Cheung recommends using this very simple prompt: "Give me a short quiz that tests me on [what you want to learn]" and be sure to fact-check, because the program has been known to deviate from the facts.

4. Change the writing style or tone

Imagine you wrote something in a bad mood and now it shows in the tone. Or you sent a bio in first person and someone wants it in third. Whatever you have made can be transformed with this prompt, saving you the time of doing it manually.

The prompt: "Change the writing style of the text below to [style or tone]” then paste the text, hit return and see the new version. If you need further edits, ask for them too.

5. Consult an expert

When you know there’s room for improvement in what you have written, get ChatGPT to be your trusted editor. Whether you want it to play the part of a lawyer, subject matter expert or simply a proofreader, ask for commentary from that point of view.

Cheung prompts ChatGPT in the following way: "I will give you a sample of my writing. I want you to criticize it as if you were [role]” Then add your writing, submit to ChatGPT and brace for its critique. Take the parts you agree with and ask it to rewrite the text with them in mind

6. Train it to learn your writing

Not only can you train ChatGPT to learn your writing style, you can train it to create its own prompt to write in your style. And who better to create prompts for ChatGPT than the program itself? It will be instructing itself in its own preferred way of learning, a self-guiding method that brings you the best results.

The prompt is simple: "Analyze the text below for style, voice, and tone. Create a prompt to write a new paragraph in the same style, voice, and tone.” After adding your text, what follows will be the prompt that you can paste into future instructions to write in your style.

7. Specify the audience and purpose

Let’s imagine you’ve asked ChatGPT to write some articles on a certain topic, but it’s missing the mark. Or imagine you’ve written the content yourself but you know it could be better. Here’s where more specific prompting can bring forth more detailed work, that resonates far better with your audience

Within this prompt, specify the audience, tone and goal. Cheung’s example on an article with, "Topic: How to grow your Twitter following,” was to add, “Audience: Twitter users trying to grow their account.

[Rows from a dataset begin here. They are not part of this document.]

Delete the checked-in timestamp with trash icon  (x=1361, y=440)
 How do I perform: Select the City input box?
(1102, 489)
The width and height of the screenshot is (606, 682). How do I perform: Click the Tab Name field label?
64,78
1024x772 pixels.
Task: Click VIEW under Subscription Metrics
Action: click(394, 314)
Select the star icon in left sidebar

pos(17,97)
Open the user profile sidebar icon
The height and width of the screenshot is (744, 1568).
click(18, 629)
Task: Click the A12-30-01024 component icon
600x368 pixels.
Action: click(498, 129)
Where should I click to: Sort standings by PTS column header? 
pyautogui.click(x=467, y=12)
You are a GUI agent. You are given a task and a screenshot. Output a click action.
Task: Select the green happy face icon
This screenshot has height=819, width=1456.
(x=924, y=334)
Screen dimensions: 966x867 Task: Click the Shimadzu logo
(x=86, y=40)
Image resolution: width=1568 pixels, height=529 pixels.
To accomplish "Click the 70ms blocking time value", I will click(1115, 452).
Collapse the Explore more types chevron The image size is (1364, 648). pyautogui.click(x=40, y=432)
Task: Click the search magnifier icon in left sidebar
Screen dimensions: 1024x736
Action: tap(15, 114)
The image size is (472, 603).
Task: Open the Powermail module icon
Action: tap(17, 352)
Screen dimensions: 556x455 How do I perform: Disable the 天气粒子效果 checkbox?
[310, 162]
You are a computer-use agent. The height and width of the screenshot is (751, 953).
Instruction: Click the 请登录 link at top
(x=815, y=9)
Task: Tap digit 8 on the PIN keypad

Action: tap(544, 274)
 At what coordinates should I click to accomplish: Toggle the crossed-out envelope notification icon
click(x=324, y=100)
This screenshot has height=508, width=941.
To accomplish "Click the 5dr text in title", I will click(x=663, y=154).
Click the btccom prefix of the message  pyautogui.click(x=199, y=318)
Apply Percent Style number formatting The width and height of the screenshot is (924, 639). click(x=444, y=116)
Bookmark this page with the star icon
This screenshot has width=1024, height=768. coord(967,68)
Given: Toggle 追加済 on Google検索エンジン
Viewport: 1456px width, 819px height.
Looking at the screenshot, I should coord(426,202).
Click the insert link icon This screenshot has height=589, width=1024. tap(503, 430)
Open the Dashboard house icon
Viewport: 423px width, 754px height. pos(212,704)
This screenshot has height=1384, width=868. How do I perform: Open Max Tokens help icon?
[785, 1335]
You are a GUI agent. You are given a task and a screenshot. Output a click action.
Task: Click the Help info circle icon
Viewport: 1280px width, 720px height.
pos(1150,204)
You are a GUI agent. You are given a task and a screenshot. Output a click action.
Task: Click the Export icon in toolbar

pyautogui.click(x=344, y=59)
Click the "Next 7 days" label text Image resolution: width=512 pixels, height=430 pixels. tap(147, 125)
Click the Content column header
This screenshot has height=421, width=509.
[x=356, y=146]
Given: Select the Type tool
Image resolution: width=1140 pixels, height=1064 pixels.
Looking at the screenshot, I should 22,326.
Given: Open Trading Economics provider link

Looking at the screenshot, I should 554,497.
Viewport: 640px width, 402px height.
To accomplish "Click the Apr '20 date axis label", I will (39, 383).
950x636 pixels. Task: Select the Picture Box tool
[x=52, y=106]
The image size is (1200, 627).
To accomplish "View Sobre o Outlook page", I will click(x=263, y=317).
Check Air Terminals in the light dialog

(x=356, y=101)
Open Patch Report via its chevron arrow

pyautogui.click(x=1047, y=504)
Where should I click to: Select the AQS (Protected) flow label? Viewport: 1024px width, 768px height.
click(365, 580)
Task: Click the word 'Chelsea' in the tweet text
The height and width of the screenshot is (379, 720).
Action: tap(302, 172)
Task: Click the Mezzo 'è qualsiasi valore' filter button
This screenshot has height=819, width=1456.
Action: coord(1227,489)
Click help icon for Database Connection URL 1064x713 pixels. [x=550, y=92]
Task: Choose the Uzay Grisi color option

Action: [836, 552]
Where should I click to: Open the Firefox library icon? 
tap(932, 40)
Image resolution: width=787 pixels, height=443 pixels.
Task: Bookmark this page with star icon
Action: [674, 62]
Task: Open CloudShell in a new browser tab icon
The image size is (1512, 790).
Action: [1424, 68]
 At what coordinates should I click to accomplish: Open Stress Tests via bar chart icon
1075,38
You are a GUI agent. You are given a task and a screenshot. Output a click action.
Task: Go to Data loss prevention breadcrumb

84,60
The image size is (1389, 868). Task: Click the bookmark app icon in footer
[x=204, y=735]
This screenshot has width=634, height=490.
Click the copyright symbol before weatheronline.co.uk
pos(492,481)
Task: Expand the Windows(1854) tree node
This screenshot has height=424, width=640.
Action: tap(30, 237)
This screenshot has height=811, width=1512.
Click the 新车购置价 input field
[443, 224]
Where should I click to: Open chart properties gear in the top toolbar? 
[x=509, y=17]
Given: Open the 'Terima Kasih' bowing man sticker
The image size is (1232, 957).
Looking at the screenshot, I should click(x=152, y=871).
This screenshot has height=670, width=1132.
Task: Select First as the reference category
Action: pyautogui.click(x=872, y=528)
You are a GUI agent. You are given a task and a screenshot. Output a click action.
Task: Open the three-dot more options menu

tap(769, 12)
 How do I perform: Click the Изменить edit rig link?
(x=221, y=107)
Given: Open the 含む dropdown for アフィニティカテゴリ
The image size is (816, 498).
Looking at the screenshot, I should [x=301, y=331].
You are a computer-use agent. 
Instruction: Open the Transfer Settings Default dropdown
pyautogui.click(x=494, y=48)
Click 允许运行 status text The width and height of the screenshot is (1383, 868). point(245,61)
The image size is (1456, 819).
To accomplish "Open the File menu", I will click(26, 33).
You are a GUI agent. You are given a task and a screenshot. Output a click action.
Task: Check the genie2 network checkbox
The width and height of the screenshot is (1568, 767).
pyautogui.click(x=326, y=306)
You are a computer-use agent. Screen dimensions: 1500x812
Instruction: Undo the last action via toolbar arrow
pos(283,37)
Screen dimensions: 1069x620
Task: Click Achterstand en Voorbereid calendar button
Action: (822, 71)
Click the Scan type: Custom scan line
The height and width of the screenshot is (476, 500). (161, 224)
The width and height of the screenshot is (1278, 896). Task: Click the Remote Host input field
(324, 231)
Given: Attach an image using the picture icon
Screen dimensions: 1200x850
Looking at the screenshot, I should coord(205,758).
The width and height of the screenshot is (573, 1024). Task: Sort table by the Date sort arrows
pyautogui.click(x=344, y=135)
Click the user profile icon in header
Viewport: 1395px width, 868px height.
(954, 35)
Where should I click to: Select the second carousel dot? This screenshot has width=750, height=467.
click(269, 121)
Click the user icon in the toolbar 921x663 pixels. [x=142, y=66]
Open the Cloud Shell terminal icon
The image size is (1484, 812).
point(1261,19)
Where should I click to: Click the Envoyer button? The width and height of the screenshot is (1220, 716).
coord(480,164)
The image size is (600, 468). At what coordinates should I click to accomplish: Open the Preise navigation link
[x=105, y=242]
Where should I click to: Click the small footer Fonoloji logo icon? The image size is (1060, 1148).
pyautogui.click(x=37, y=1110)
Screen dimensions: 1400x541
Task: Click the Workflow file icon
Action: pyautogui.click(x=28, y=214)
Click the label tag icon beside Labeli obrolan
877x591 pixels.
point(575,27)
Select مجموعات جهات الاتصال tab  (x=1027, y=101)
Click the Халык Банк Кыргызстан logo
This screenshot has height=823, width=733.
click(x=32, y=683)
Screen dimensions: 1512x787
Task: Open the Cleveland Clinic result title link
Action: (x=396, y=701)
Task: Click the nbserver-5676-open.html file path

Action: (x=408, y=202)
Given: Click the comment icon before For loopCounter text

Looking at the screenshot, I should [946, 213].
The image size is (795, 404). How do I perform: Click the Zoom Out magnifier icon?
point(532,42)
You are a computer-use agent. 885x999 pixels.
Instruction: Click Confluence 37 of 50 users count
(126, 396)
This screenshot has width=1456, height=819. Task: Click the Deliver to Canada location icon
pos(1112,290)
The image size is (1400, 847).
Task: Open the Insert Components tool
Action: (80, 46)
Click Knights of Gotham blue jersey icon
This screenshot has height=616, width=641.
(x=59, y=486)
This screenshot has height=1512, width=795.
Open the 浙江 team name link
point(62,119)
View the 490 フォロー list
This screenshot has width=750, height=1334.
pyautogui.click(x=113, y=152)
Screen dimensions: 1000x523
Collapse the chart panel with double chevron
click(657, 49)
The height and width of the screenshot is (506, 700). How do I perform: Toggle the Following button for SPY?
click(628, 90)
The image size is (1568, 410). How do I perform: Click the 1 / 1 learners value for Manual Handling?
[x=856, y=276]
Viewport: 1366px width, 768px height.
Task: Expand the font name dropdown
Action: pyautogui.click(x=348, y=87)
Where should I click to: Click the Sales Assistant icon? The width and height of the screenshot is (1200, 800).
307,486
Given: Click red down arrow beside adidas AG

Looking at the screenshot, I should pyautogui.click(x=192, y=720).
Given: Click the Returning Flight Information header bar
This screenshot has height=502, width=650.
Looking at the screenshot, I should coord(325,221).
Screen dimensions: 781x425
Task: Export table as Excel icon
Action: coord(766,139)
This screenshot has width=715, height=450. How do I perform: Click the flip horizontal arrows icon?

Tone: Inspiring Goal: Inspire audience to feel excited about growing their Twitter following and teach them how to do it in simple terms." Now, the text will be reworked to fulfill that goal, without any further input from you.

8. List long articles in bullet points

Much of the content on the internet is simply curation. Academics and philosophers did the research and the thinking, and the rest of us are turning those vast studies into bite-sized nuggets that our audiences can consume. As with most tasks of this nature, there’s a prompt for that.

This prompt for ChatGPT, according to Cheung, is to: "Summarize this paragraph into bullet points that a beginner would understand.” You then copy a paragraph or more from any given text and see a summary. This summary might be used as a social media post, a LinkedIn carousel, or simply used to help you paraphrase in a way that suits your style and medium.

Don’t get stuck with writer’s block, chained to your desk struggling for inspiration to start, keep going or finish. Use these simple prompts to expand your reach, unlock new ideas and create more consistently. Build a habit of co-creating with AI and take steps in the right direction of prolific production.